2nd Sunday of Advent Cycle C
“Lead, or follow, or get out of the way.” This bulldozer philosophy of leadership sat prominently on the desk of sports-and-media maven Ted Turner. Almost a century earlier, another notorious anti-Catholic, Havelock Ellis, wrote a sneering thought about leadership: “to be a leader of men, one must turn one’s back on men.” As the culture of power and death sees it today, leaders have to be tyrants without hearts or they can’t get anything done.
The primary task of young men and women is to learn how to relate to others. But today they can easily get the idea that leadership is attained through manipulating others or buying votes, and that leadership is employed through the raw exercise of power over others. For a long time we the United States has been known as the most powerful nation on earth. But this nation seem to make progress only when it exercises its military muscle: twice in the Persian Gulf, multiple times in the Balkans, and off and on in Africa and other areas of the world. The phrase “negotiations failed” has become a commonplace, and the United Nations a byword for long-winded and ineffective speeches and resolutions. Can we blame the young if they are getting the idea that might makes right?
These same young people, courtesy of the U.S. Supreme Court, now study in a government school system in which the faculty must write their lesson plans with extreme caution. They have to watch their words when teaching the interconnections of religions and churches with the foundation, governance and history of our nation. Most principles of leadership and government are derived from the Bible and religious tradition. But now, stripped of their divine source, principles like faithfulness, compassion, chastity, modesty, temperance and justice are held by those in control to be sectarian opinions being swept away in the name of tolerance and progress. Our children and grandchildren now hear that when we oppose evil and abusive actions, quoting the Scriptures or the Fathers of the Church, we can be accused of hate speech. They see the successful leader not as a teller of truth, but as a master of verbal spin, as a manipulator of reality. Leaders who stand up for unchanging principles of right and wrong are reviled in the secular press, and are put down, defeated, even evicted from their public offices.

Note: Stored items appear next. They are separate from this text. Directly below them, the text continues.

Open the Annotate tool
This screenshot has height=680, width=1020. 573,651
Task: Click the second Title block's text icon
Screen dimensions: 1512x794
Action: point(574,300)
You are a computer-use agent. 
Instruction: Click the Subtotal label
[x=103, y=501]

Today’s Gospel reminds us that weak, cowardly and conniving leaders are not inventions of the 21st century. Look at the political and religious authorities in Luke’s account –Tiberius, Herod, Pontius Pilate, Caiaphas. Every one was corrupt and tyrannical. Who was the exception? A man with no real power: John, son of Zechariah, John the Baptist, preacher of the unspun truth. “Repent,” he cried, “and be baptized to show your willingness to reform.”

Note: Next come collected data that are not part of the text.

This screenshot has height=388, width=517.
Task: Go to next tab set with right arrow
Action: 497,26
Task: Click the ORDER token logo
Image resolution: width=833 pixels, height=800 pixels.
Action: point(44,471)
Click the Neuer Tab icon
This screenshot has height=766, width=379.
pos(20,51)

True leadership begins with an unvarnished understanding of and proclamation of the truth. And the truth is this: if we place any leader before God, we are lost. Any leader who does not adhere to the moral truths engraved in every human heart, any leader who embraces or tolerates injustice and avoids promoting goodness, no matter what the polls say, no matter what the editorials say, is leading us like lemmings over a cliff. Only God can lead us with joy in the light of His glory. Only mercy and righteousness characterize His ways, and the ways of leaders worth following.
Let me share with you an action plan that will make you, in St. Paul’s words, “partners in the Gospel.” First, let’s all examine our consciences to find out if we have the mind of Christ, or if we have sold our convictions out to political correctness. Are we willing to accept the murder of unborn babies “in certain circumstances?” If so, we are not thinking and voting as Christ would. Do we believe that sexually abusive acts between so-called “consenting adults” are not damaging to those adults and the community as a whole? Are we willing to accept those who delude themselves that this chronic sexual abuse is love, that it is worthy of being ennobled as marriage? If so, we are turning our backs on justice, and on Christ our Leader. Do we accept the glib lie that the poor are just lazy, and that they do not have a human right to adequate health care, housing, clothes and food? How does that square with Christ our Leader, who will judge us on how we care for the poor and marginalized?
We must put on the mind of Christ before we can lead others.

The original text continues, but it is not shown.